The following is the full transcript of the first 911 call:
Operator (O): 911, emergencies.
Aldo Di Paolo (ADP): Good evening. Look, I found my mother dead on the floor.
Or: I mean, did you arrive at the house and find her in that situation?
ADP: Yes, I was going to tell him that tomorrow we were going to go to the doctor to do an analysis. He took a bath or something…
O: Listen, tell me, in what town are you?
ADP: I’m in San Isidro.
O: In which streets?
ADP: At 1,314 Nicolás Avellaneda street, between San José and Herrera.
O: How old is she?
ADP: 91, he was in a wheelchair.
O: Did a doctor confirm the death?
ADP: No, she’s purple with purple lips. It is clear that it was not now, but that it will have been this morning…
O: Well, what is your name please?
ADP: It’s Aldo Antonio Di Paolo.
Or: Sir, I hung up with you, wait for help, I’ll hang up with you and give notice for medical personnel to come out to verify the death.
ADP: Well, I wait in that place.
O: Yes, wait there for help, you know Aldo?
ADP: Done, thanks.
But on the second call, when in the presence of a witness he had seen that his mother had a knife stuck in her neck, the man never reported that situation or that it was an apparent murder, and only remarked that the house was ” riot” and that they had “robbed”.
This contradicts what the defendant declared in his investigation -to which Télam also agreed-, when he affirmed that after the first call, he re-entered the crime scene together with a neighbor, she saw that her mother had a knife stuck in the neck and assured that he called 911 again “to report that they had killed her.”
The transcript of call 2, already made from his mother’s house, is as follows:
O: Hello, what emergency do you have?
ADP: Look, I just called because I found my mother dead in San Isidro.
O: What party is it?
ADP: San Isidro.
O: Tell me the streets.
ADP: Nicolás Avellaneda 1,314, between Herrera and San José. It turns out that I found my mother dead and it turns out that now, looking, I see that they have stolen.
O: Listen, but did this just find you now? Where did you find her dead? In her house?
ADP: Yes, first I went out, I saw her dead, then I went out and called 911. And now I’m back to the numbers…
O: How long ago did you find it, that you arrived at your house?
ADP: Five minutes, ten.
O: A few minutes ago, a little bit, just…
ADP: Yes, recently. I saw her, I saw that she was dead and then I went back to my house, which is one block away, I called 911 and from there I came here. And now looking, I see that everything is mixed up and that they have robbed him.
O: wait for me…
ADP: Yes… Because first they told me that they were going to send a doctor to verify, but there is also the issue of theft.

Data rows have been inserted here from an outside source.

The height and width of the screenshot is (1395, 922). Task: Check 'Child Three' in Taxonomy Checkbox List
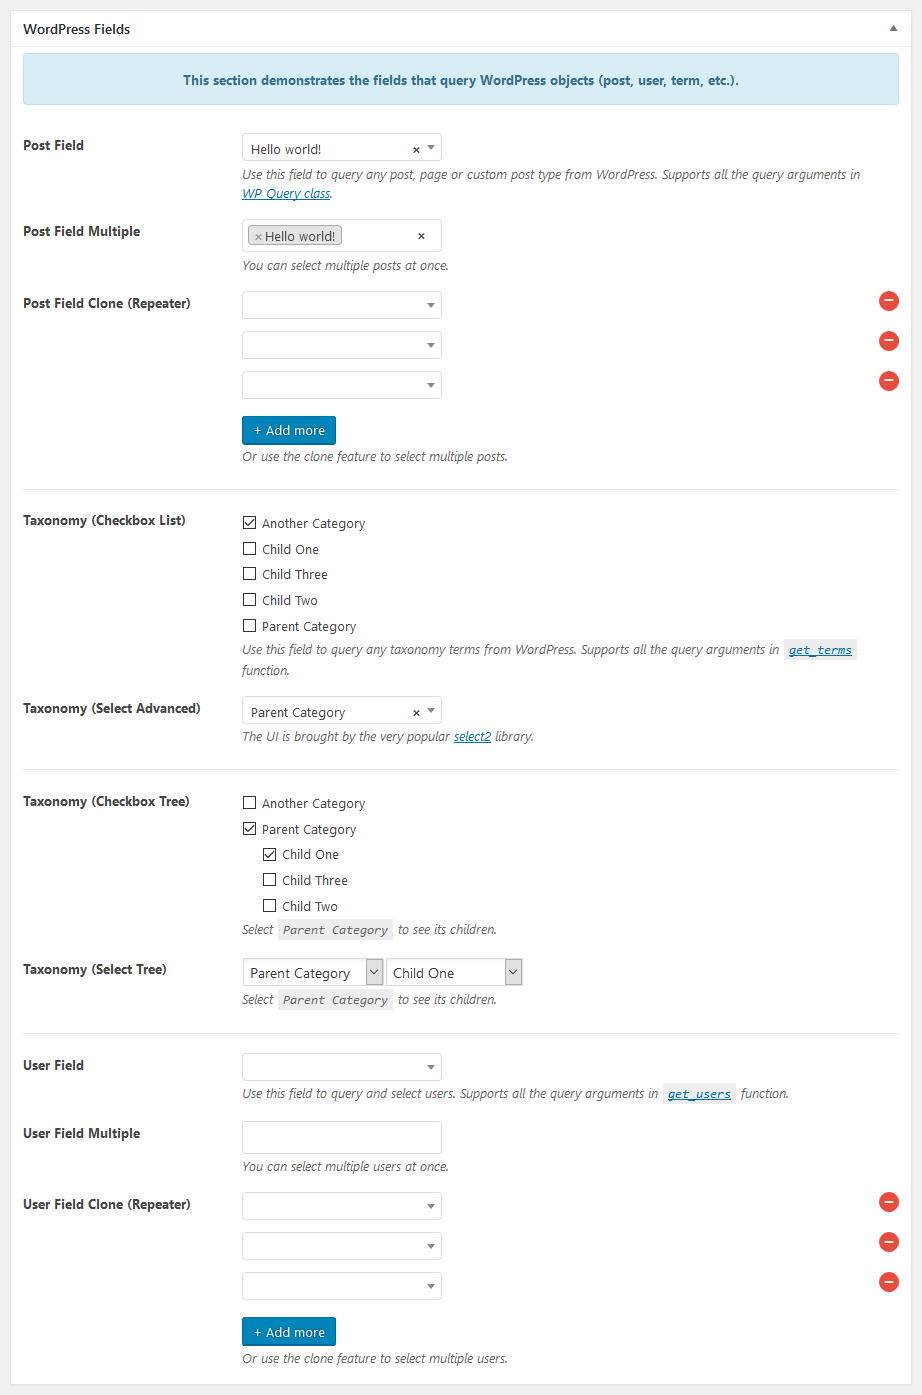(x=250, y=574)
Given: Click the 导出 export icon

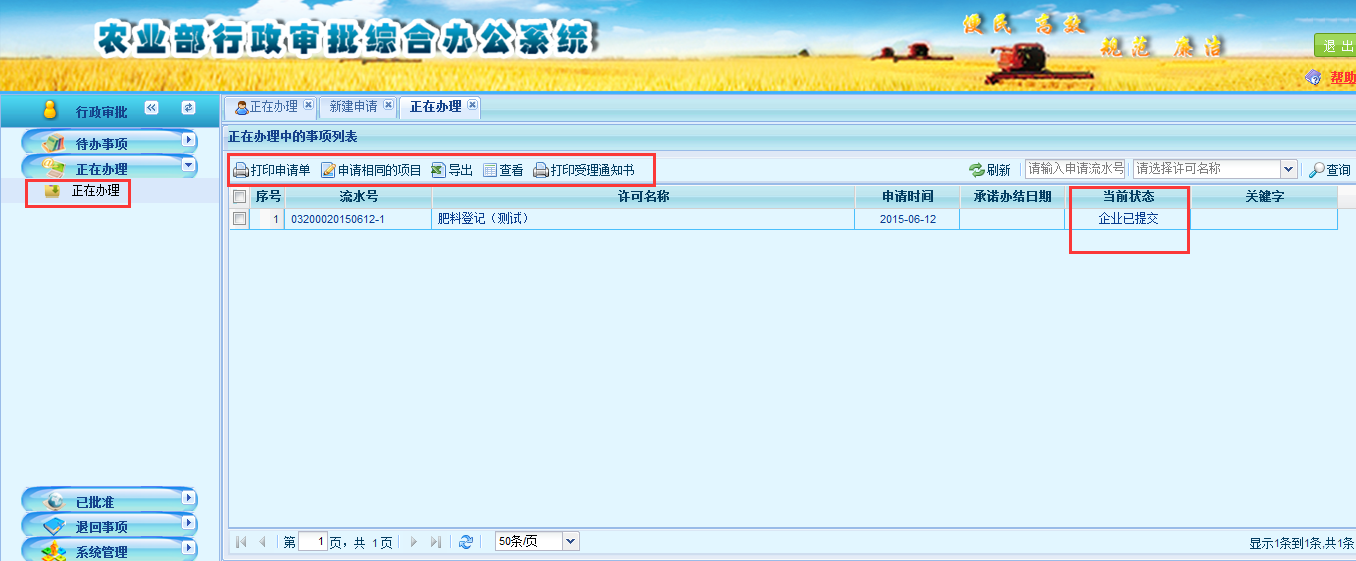Looking at the screenshot, I should point(438,170).
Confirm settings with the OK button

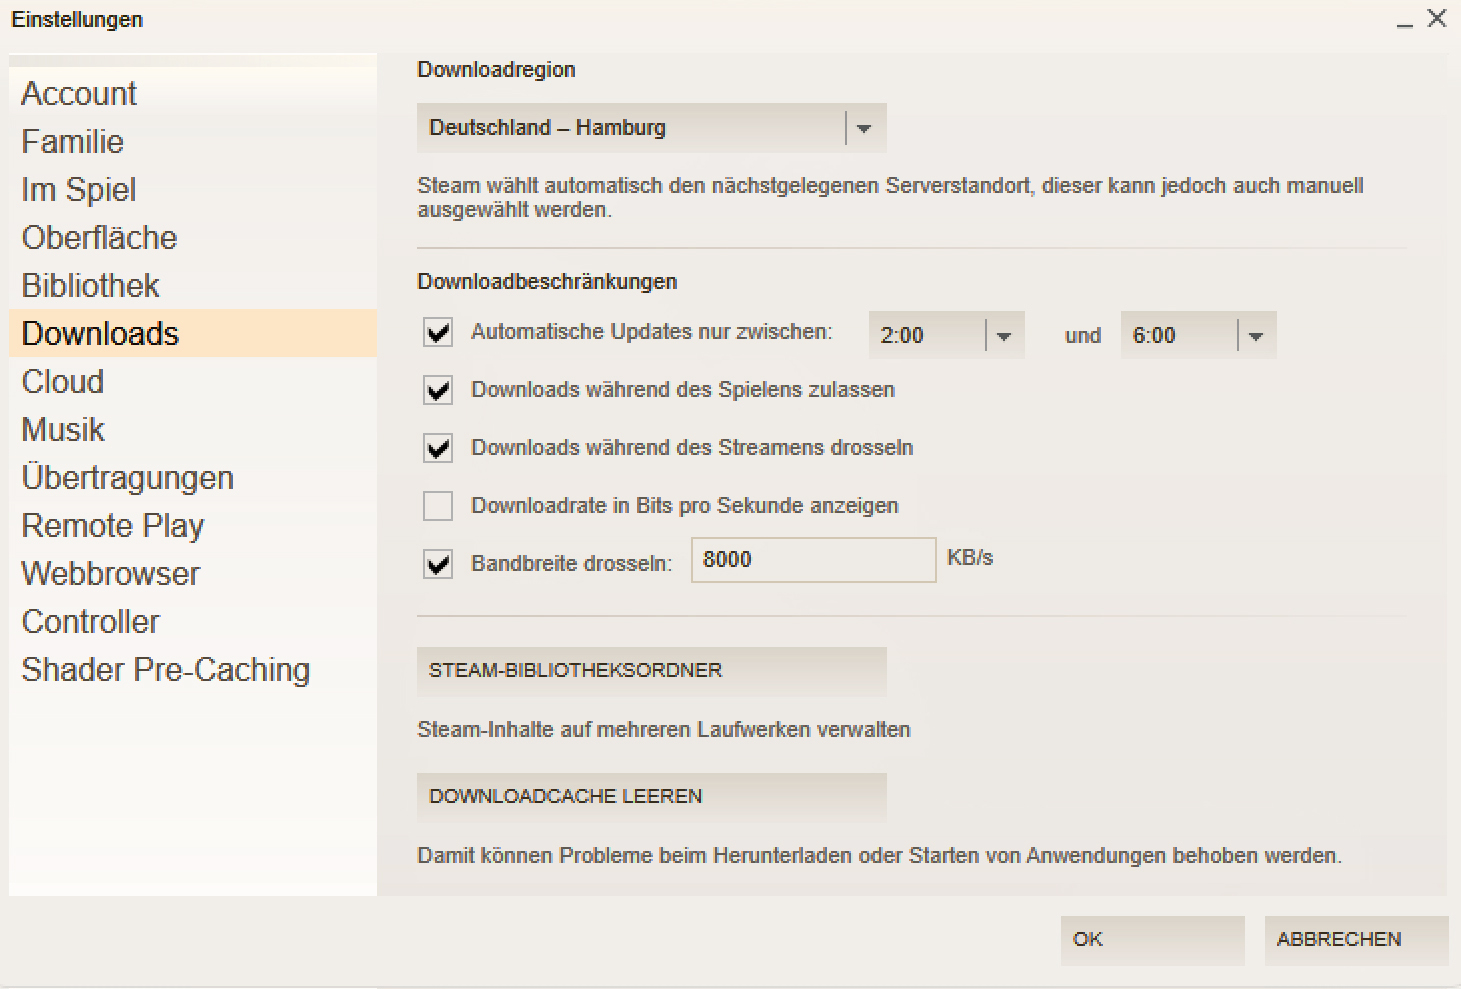(1152, 940)
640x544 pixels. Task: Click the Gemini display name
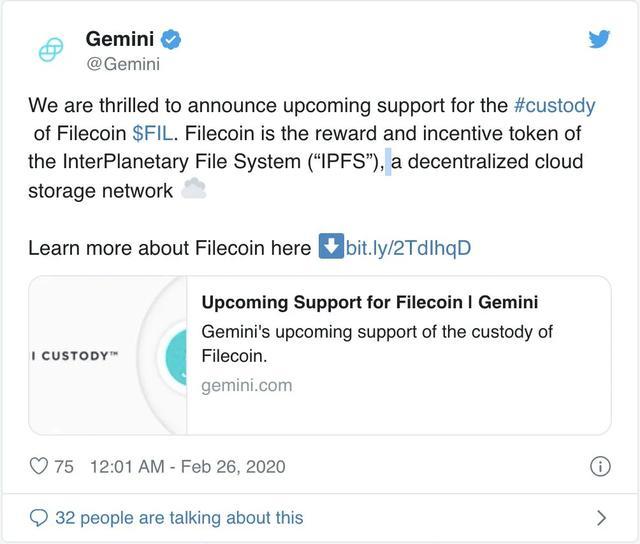120,39
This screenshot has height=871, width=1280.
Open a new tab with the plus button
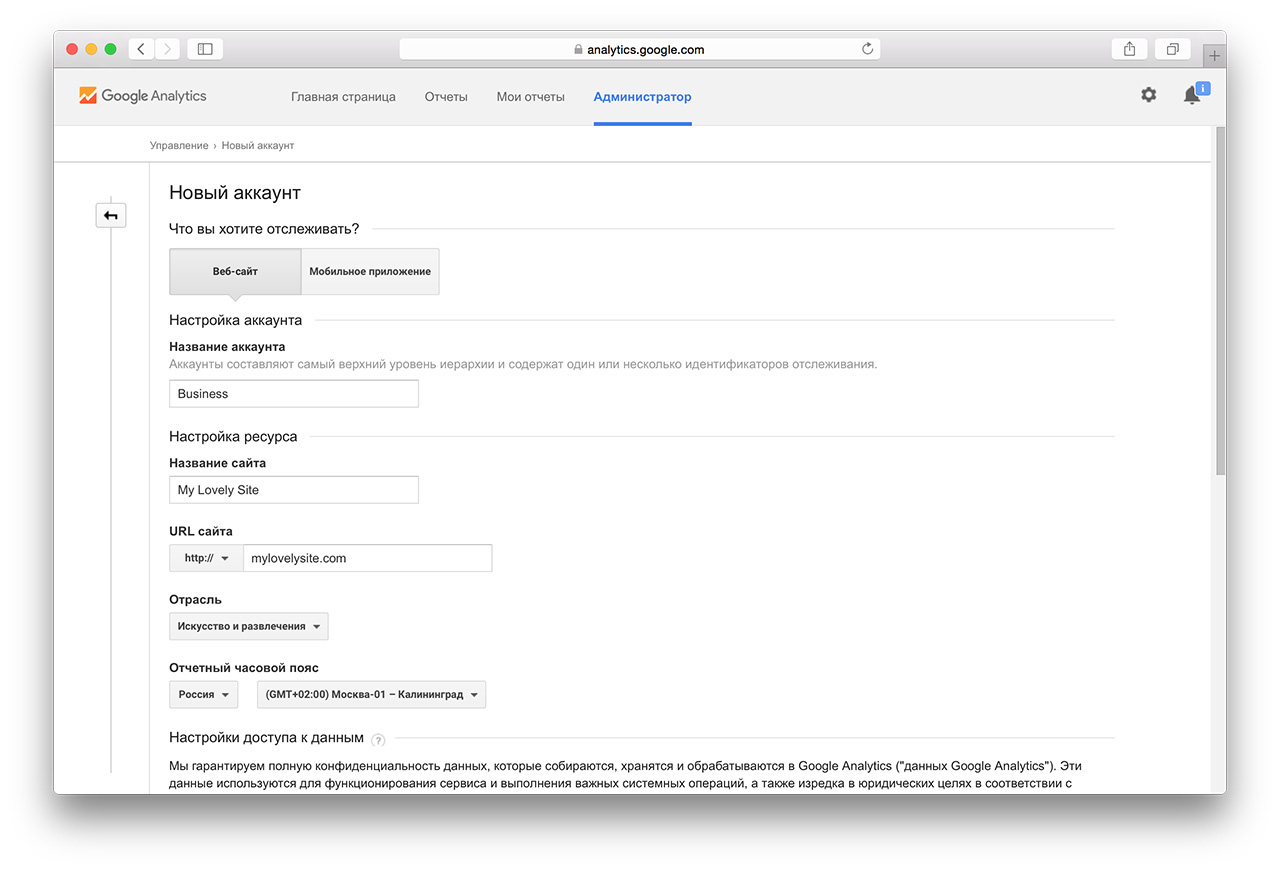[1214, 56]
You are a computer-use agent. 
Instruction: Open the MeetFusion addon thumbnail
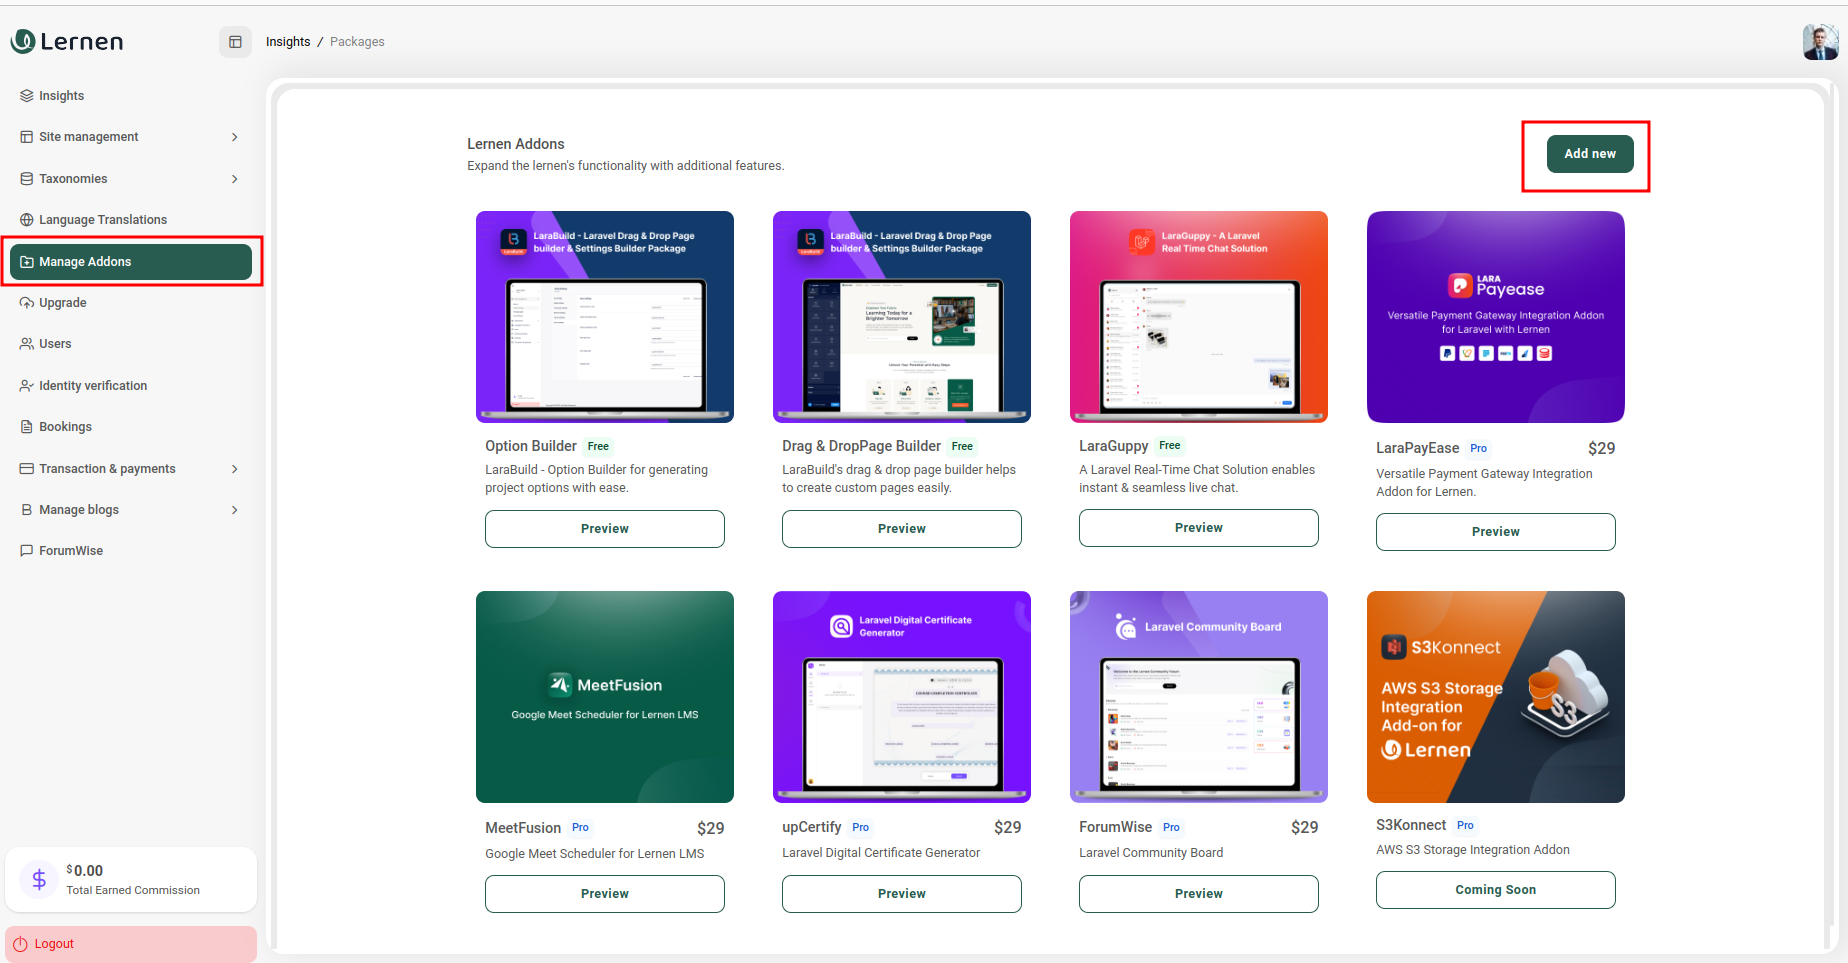[x=605, y=697]
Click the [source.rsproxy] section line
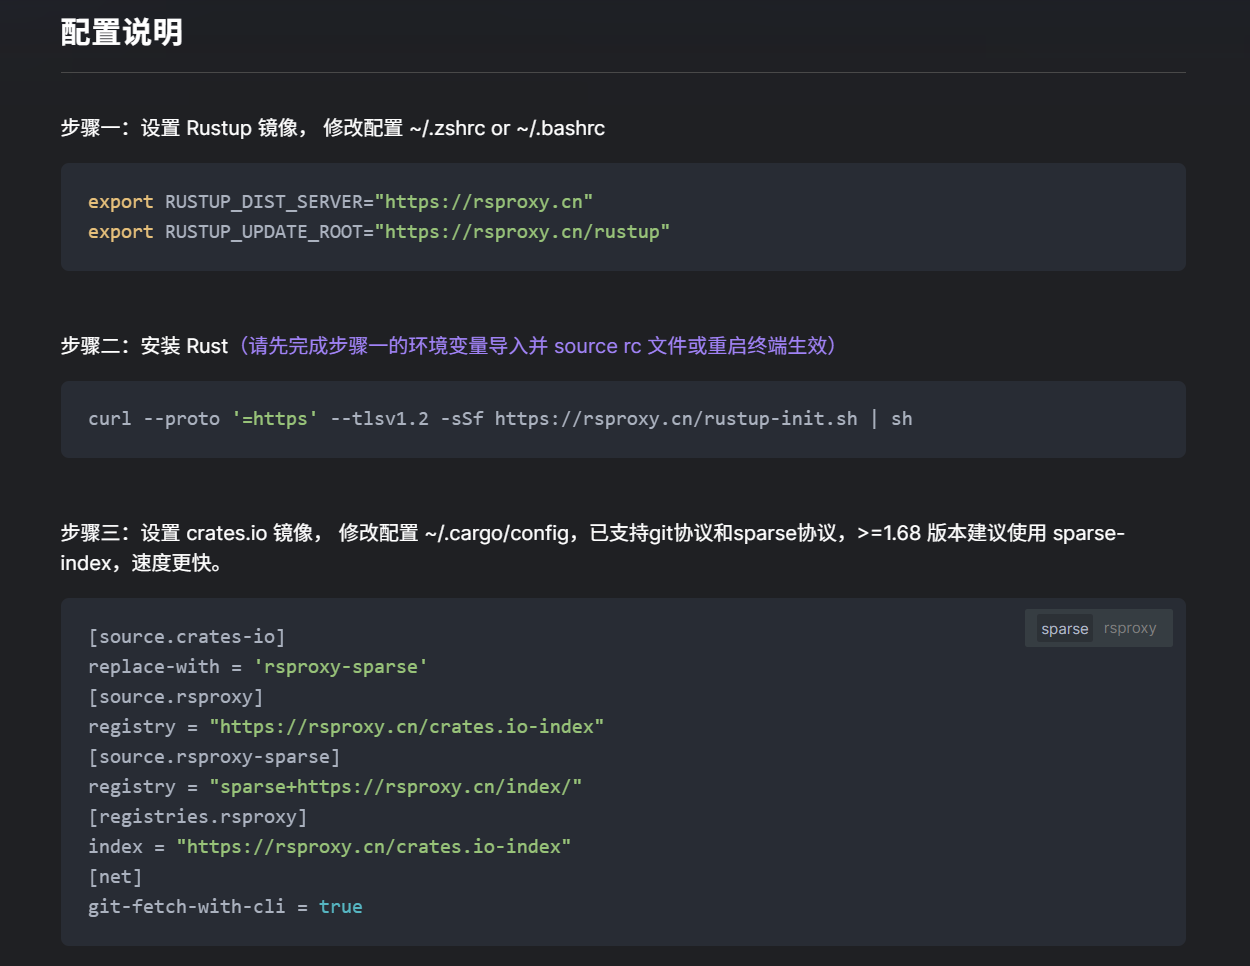The image size is (1250, 966). coord(176,697)
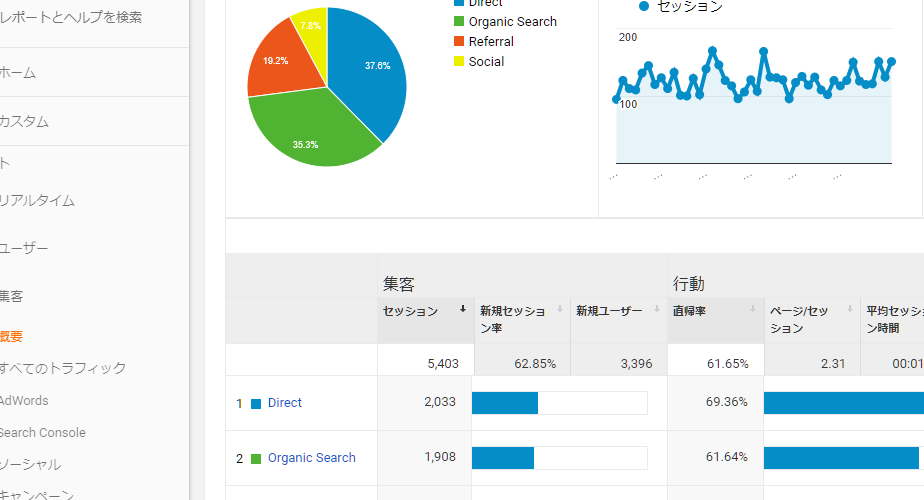Open the Search Console submenu item
Image resolution: width=924 pixels, height=500 pixels.
coord(43,432)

O: The house was in a mess and things have been broken.
ADP: How?
Wait for me… well, I’ll cut you off and transmit the emergency, wait for help.
ADP: Well, thank you.
THE FINDING OF THE RETIRED
De Vincentiis was found murdered around 8:30 p.m. on March 8 at her home at 1314 Avellaneda Street in Las Lomas de San Isidro, with a knife stuck in her neck.
Although the initial hypothesis was that of a homicide during the robbery in the context of an entrance, the prosecutor ordered the arrest of the son, based on a series of contradictions of a key video that incriminated him, since she determined that it was the only person to enter and leave the crime scene.
At the home of the man now accused of matricide, at 886 Herrera Street, the Police seized 3,000 dollars, 900,000 pesos, two tablets, a notebook, two cell phones and a cushion with apparent blood stains.
The forensics determined that the woman’s body was moved from place at the crime scene, and the prosecution’s suspicion is that it was her son who did it, the only one arrested in the case, when on the day of the discovery he allegedly set up the scene of a theft.